Richard Nixon, the kind and forgiving

So Deep Throat has died. Mark Felt is to be applauded for putting his country first during Watergate.

But it's interesting how things come around. The lesser-known Felt story involves his own conviction for using illegal methods to conduct investigations of suspected radicals in the 1960s. He was a high-ranking FBI official during the bureau's infamous Cointelpro operations, and at the very moment he was ratting out old Nixon, he was supervising warrantless break-ins at the homes of members of...the Weather Underground!

Whether Bill Ayers' home, I do not know. Maybe some of you do. But I do know that the wingers who were mad during the campaign that a scallawag like Ayers never paid his debt to society can probably blame Mark Felt and the other FBI officials who approved such obviously illegal and unconstitutional tactics that judges had no choice but to throw the cases out.
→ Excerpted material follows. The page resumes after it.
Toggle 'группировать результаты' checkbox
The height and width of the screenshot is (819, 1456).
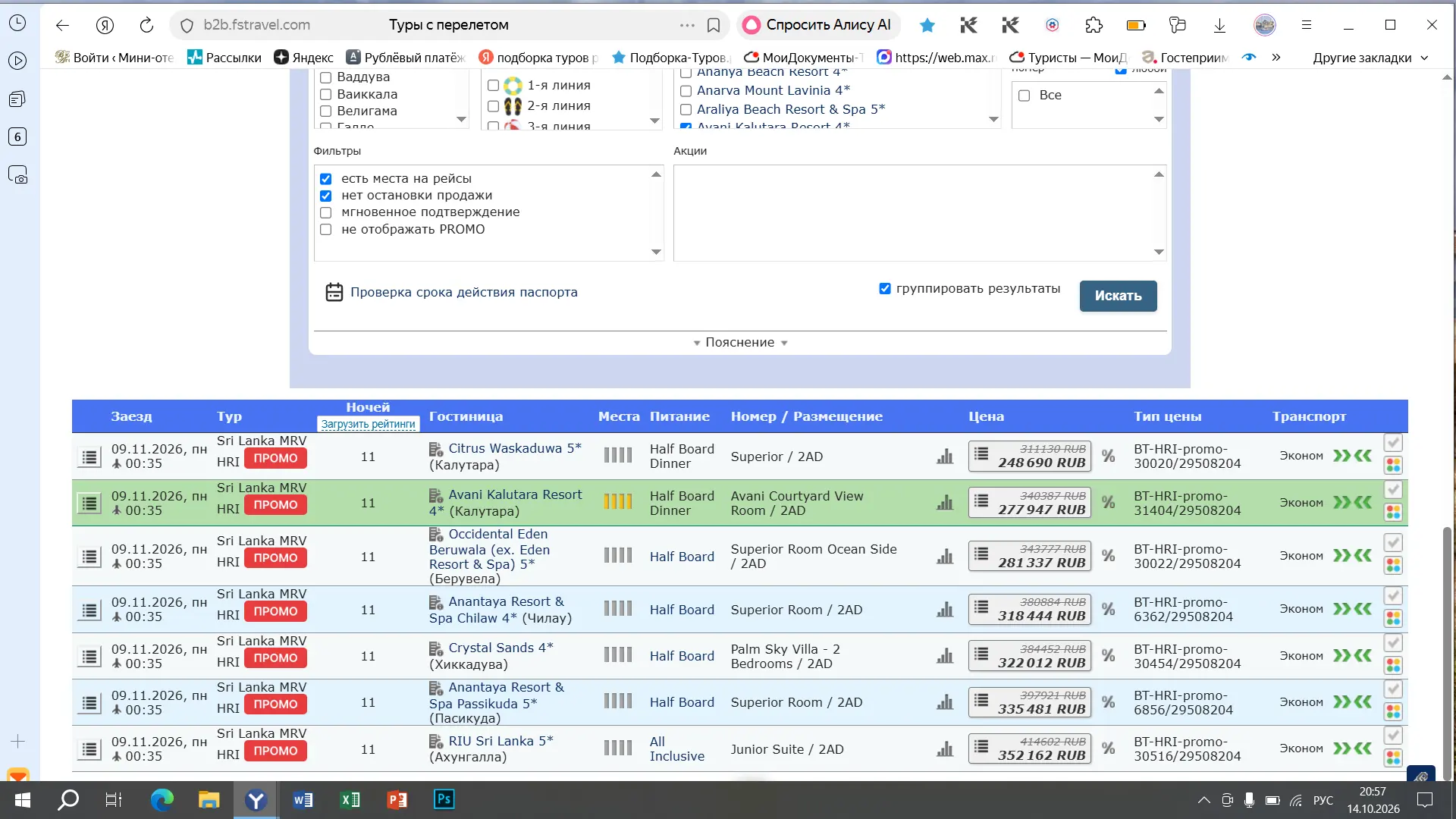click(884, 288)
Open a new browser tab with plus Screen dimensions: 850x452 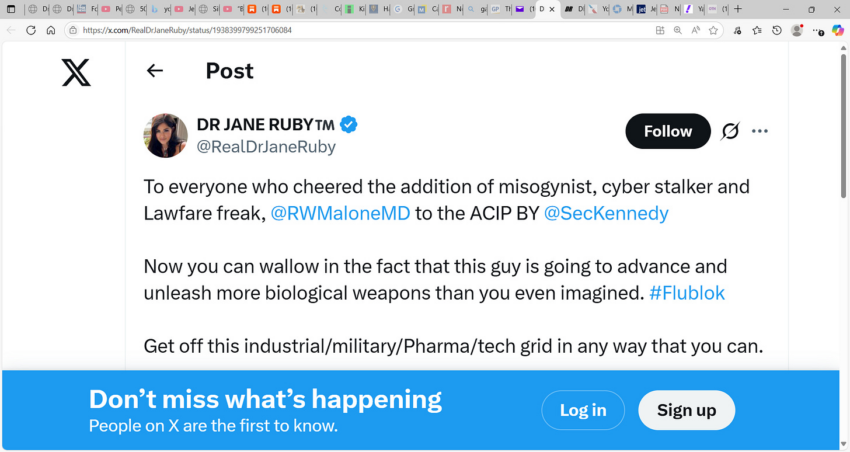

Anyway, Ronald Reagan pardoned Felt in the 1980s. And as for Nixon, this is from today's NYT obit, linked to above:

Nixon cursed his name when he learned early on that Mr. Felt was providing aid to the enemy in the wars of Watergate. The conversation was recorded in the Oval Office and later made public.

"We know what's leaked, and we know who leaked it," Nixon's chief of staff, H. R. Haldeman, told the president on Oct. 19, 1972, four months after a team of washed-up Central Intelligence Agency personnel hired by the White House was caught trying to wiretap the Democratic Party's national offices at the Watergate complex.

"Somebody in the F.B.I.?" Nixon asked.

"Yes, sir," Mr. Haldeman replied. Who? the president asked. "Mark Felt," Mr. Haldeman said. "Now why the hell would he do that?" the president asked in a wounded tone.

And yet, at Felt's later trial, Nixon testified on his behalf and, after the pardon, sent him a bottle of champagne. Gosh, what a guy.